The first major predominance of a new strain of SARS-CoV-2 was observed in March-April 2020 when the original strain was replaced by the new strain D614G. Although the strain did not escape the immune response from neutralizing antibodies, it was a warning signal. In August 2020 a new strain, B.1.1.7, began to spread in the United Kingdom and was the main strain of COVID-19 cases from November 2020 to January 2021. Fortunately, there are recent indications that Pfizer vaccines / BioNTech and Moderna remain effective against this new executive.

Another important strain that has recently been identified in South Africa and Brazil is B.1.351, which carries mutations that are close to or within the binding region of neutralizing antibodies to protein S and is of particular concern for vaccine efficacy. which remains to be proven.

With all of the above in mind, the authors suggest six steps to take.

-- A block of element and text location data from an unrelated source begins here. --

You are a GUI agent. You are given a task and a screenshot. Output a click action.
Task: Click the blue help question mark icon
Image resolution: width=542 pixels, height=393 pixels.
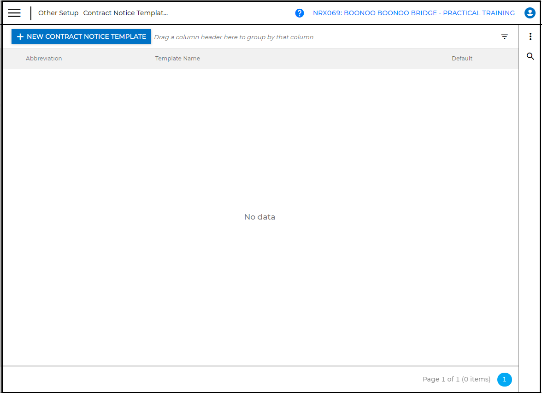click(x=300, y=13)
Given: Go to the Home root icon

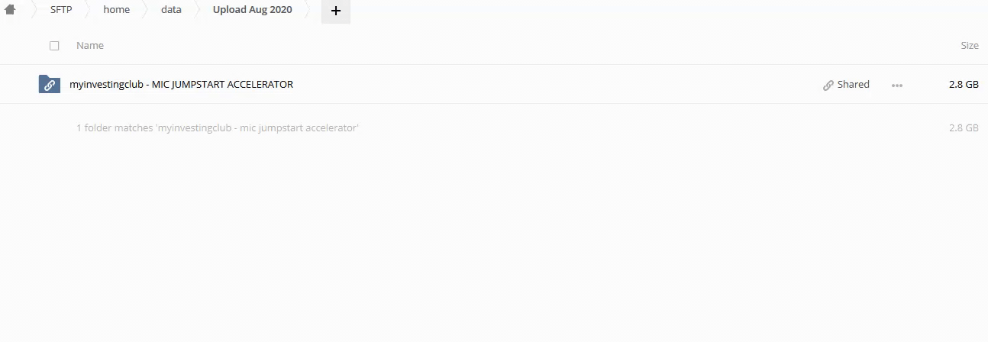Looking at the screenshot, I should point(10,10).
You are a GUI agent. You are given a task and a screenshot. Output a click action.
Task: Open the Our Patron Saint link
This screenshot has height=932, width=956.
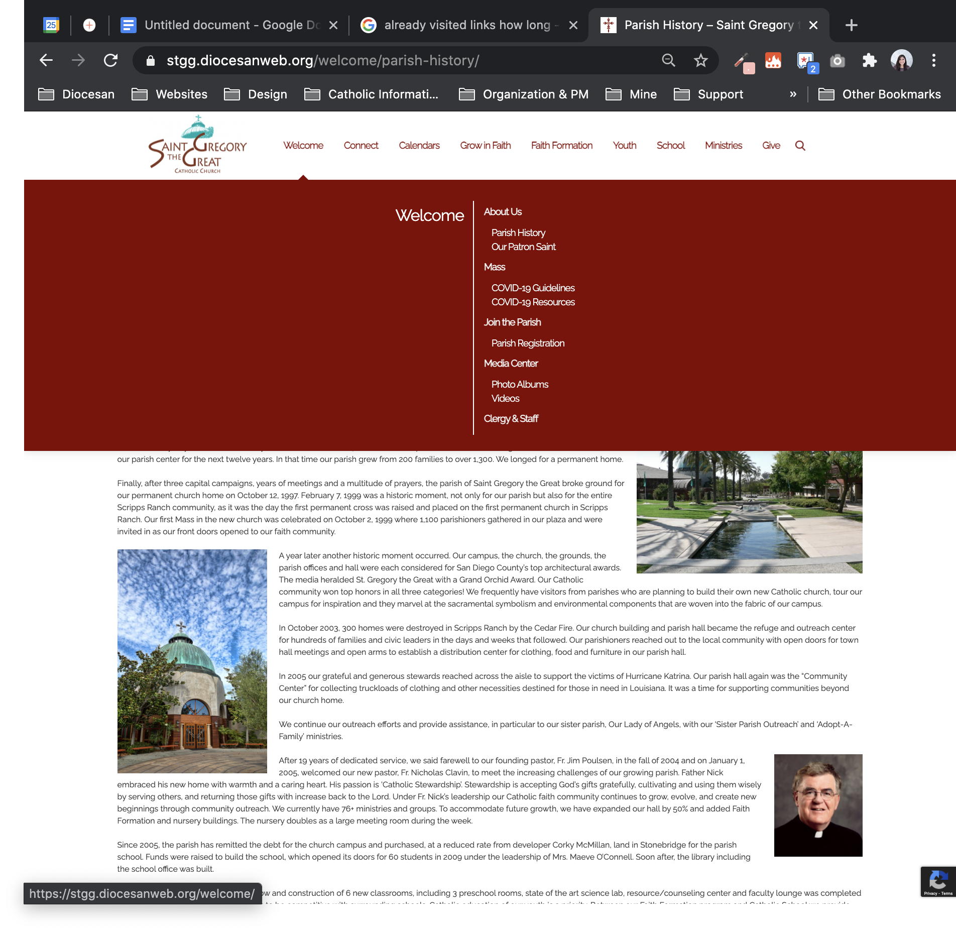click(523, 247)
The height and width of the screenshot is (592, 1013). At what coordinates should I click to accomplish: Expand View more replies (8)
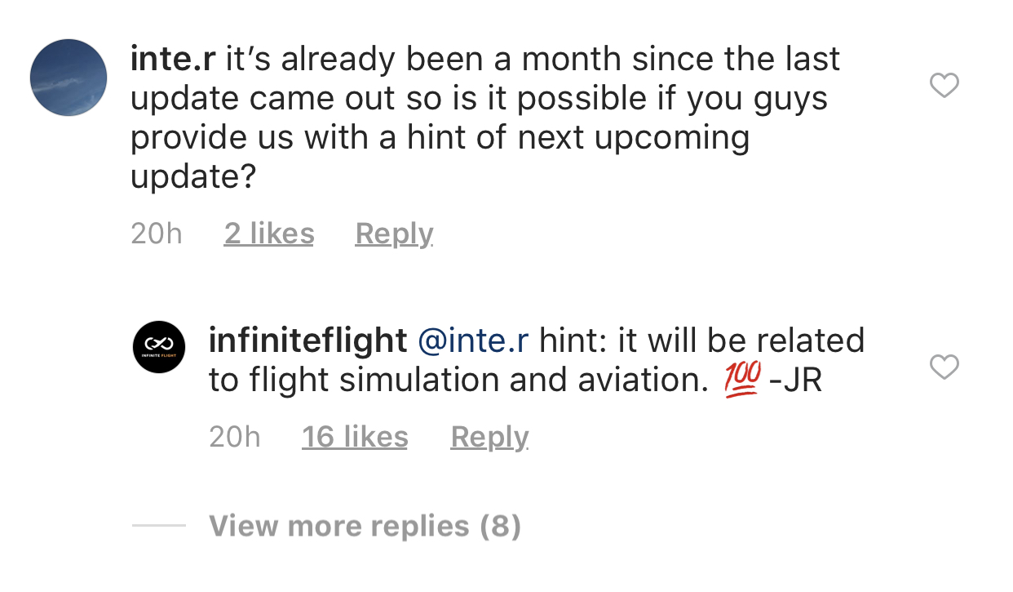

-It is essential that SARS-CoV-2 viruses be isolated and fully characterized by all individuals treated for COVID-19 but previously vaccinated against SARS-CoV-2. Only then will new strains with immunity to vaccine-induced immunity be detected.
Secondly, international cooperation is necessary in order to organize and implement both at the national and international level an active system of sequencing of the virus genomes and a monitoring system so that there is tracing of new strains.
-Thirdly, it is advisable to create banks of biological material with sera vaccinated against SARS-CoV-2. In this way, the effectiveness of immunization against new emerging strains can be investigated.
-In addition, it is necessary to reduce the worldwide spread of new strains such as N501Y.V2 and related strains found in Brazil.
Fifth, the design of vaccines based on mRNA technology and adenoids can be adapted to take into account the most important mutations of the new emerging strains.
-Finally, it is worth noting that new strains are not more likely to be transmitted by aerosol compared to previous strains identified in 2020. Therefore, the use of masks, keeping distance and other measures to prevent transmission can prevent spread of the COVID-19 pandemic.